Figure 4.

POPC (1-palmitoyl-2-oleoyl-phosphatidylcholine) rearrangement induced by the START domain in the open state detected by MD simulation. (A) Close-up view of the binding conformation of POPC within the apo START domain and the amino acids in the cavity involved in hydrophobic contacts with the POPC tail in the ER bilayer. The START domain is shown as gray cartoons with Ω1 in orange and Ω4 in cyan, ceramide and POPC as yellow and purple sticks, respectively, and the bilayer as a gray transparent surface.
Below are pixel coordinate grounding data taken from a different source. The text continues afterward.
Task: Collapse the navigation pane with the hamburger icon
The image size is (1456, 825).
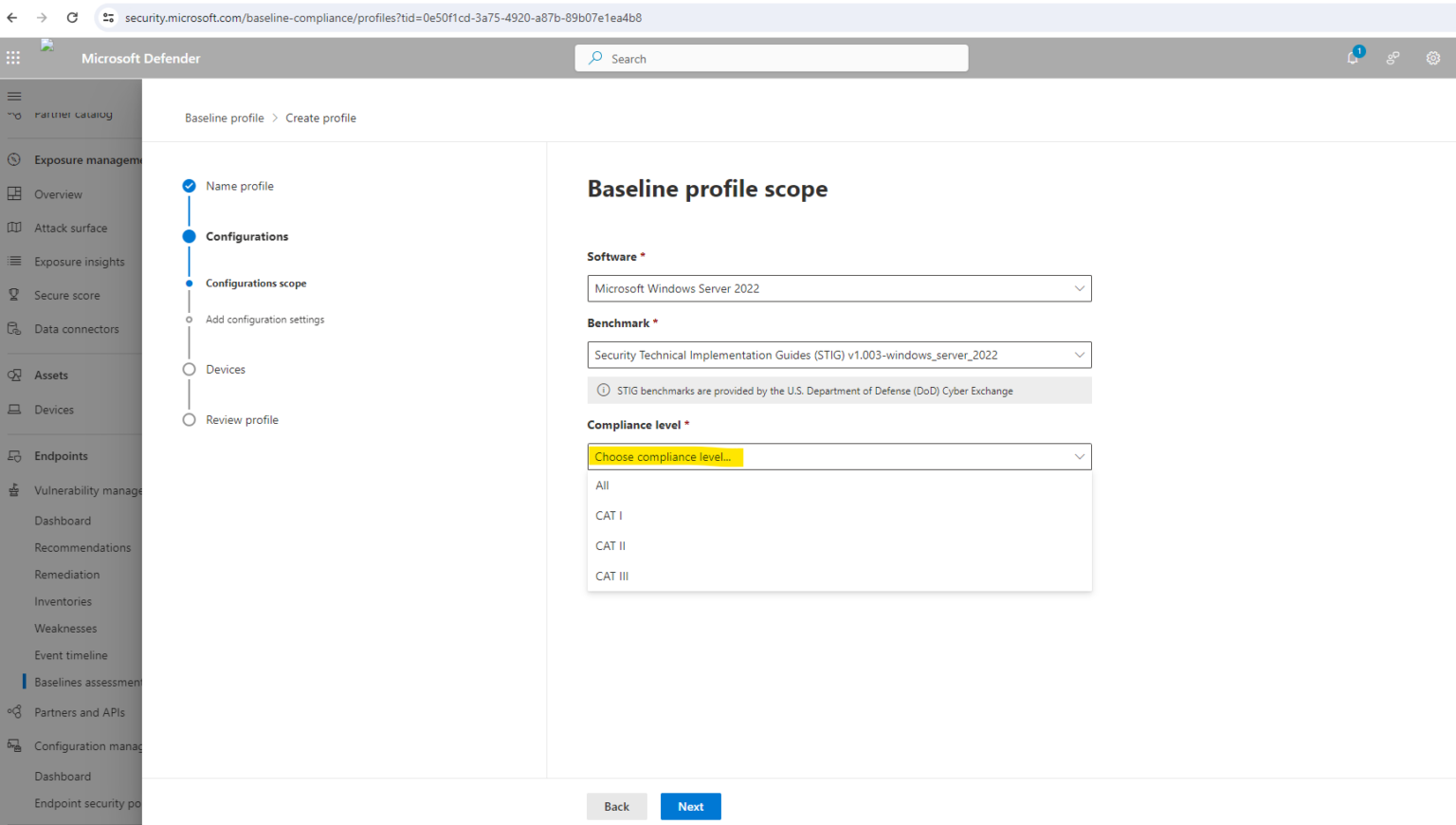Action: [14, 96]
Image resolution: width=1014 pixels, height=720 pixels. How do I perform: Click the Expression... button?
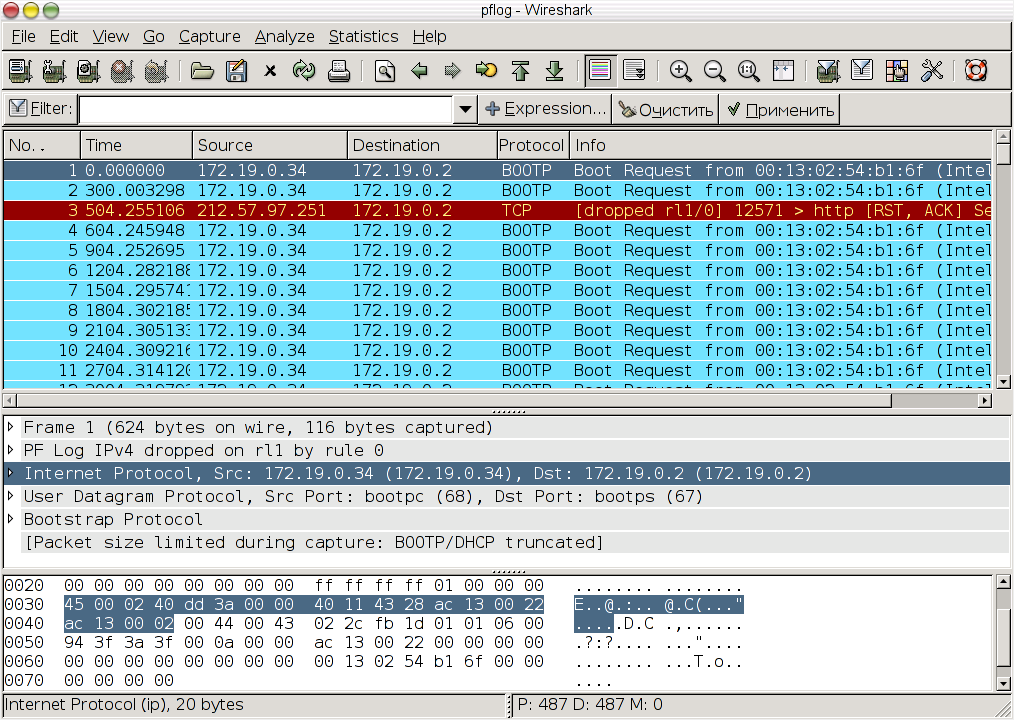point(546,109)
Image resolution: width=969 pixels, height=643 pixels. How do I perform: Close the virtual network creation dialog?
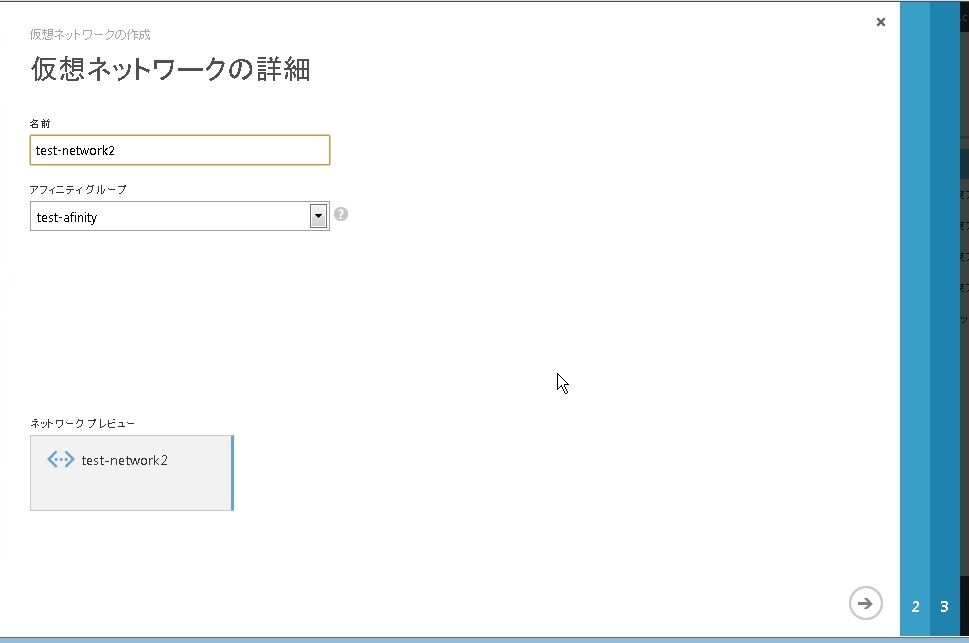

The times at which the POPC tail inserts into and exits the cavity are given below the snapshots. (B) Distribution of the POPC tail angle with respect to the membrane normal in the ER bilayer and their estimated probability density (KDE function) are presented. The gray dots represent all the sampled tilt angles. (C) Close-up view of the binding conformation of POPC within the START-Cer complex and the amino acids in the cavity involved in hydrophobic contacts with the POPC tail in the neutral bilayer. (D) Distribution of the POPC tail angle with respect to the membrane normal in the neutral bilayer and their estimated probability density (KDE function) are presented. The KDE represents the data by using a continuous probability density curve. The bar at the right side shows the intensity of data values along the KDE curve.